## Task requirements
The records below must be repeated exactly, but without their pictures.

## Recorded data

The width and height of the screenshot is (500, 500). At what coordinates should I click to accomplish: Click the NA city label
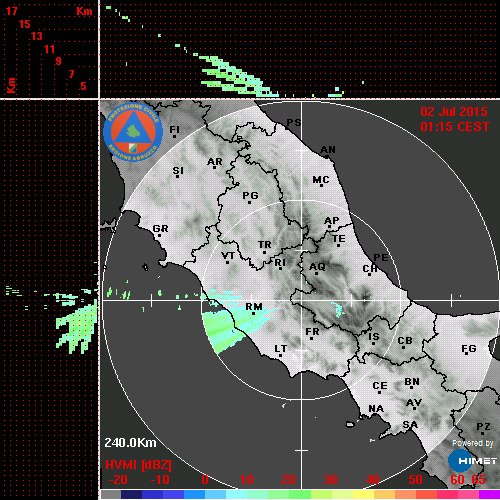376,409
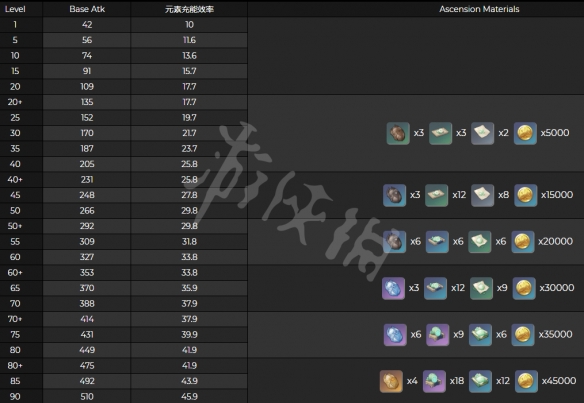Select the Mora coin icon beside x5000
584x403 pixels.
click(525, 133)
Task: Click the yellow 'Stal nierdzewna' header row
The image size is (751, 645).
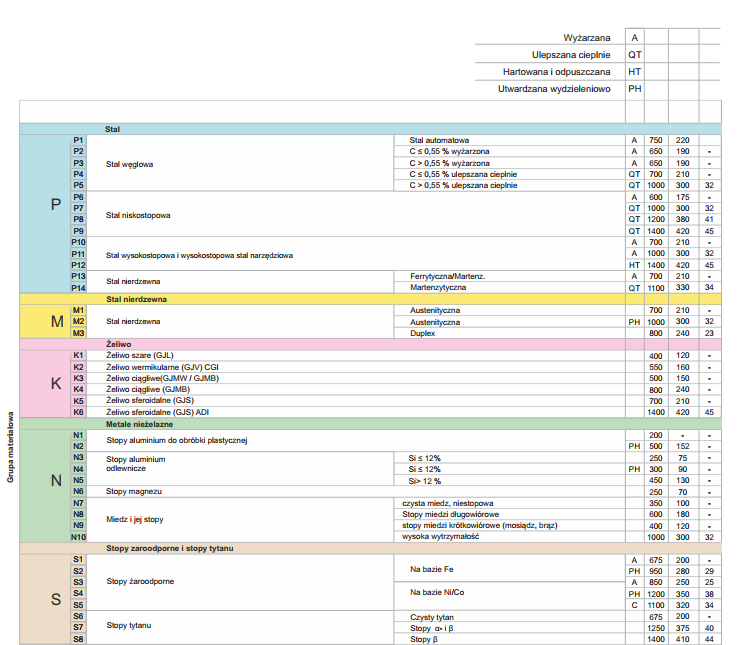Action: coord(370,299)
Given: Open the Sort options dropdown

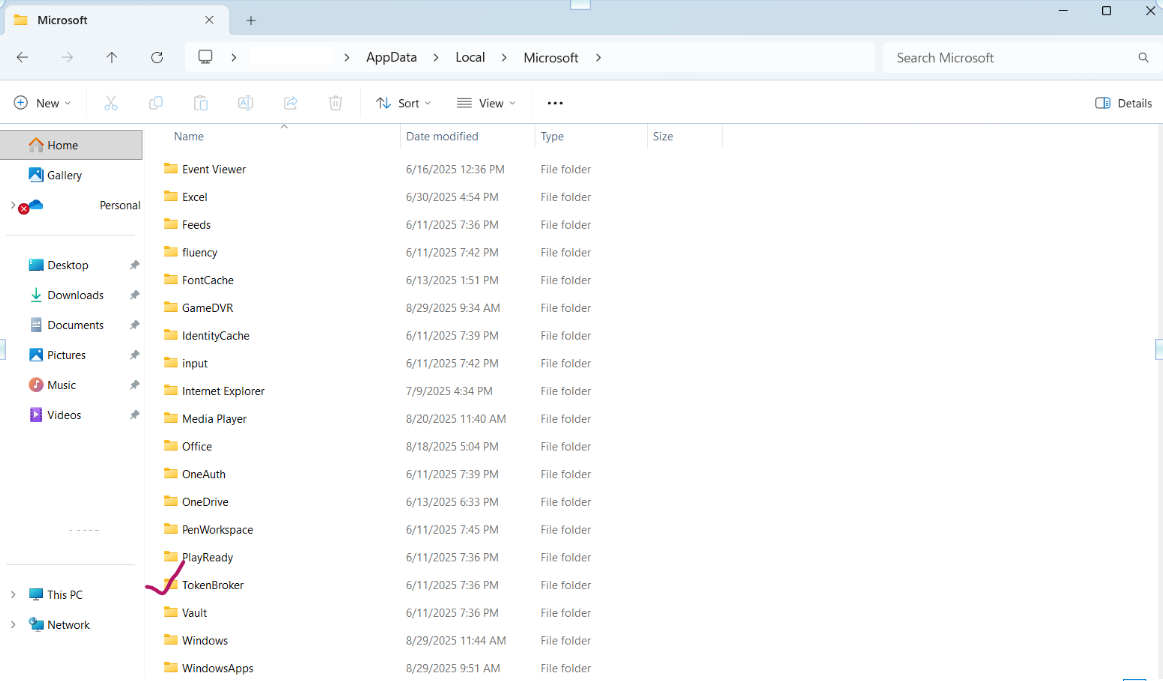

## Task answer
The width and height of the screenshot is (500, 500). At what coordinates should I click to accomplish: Click the NA city label
376,409
Select the Mora coin icon beside x5000
584x403 pixels.
click(525, 133)
Task: Click the yellow 'Stal nierdzewna' header row
The image size is (751, 645).
Action: coord(370,299)
Given: Open the Sort options dropdown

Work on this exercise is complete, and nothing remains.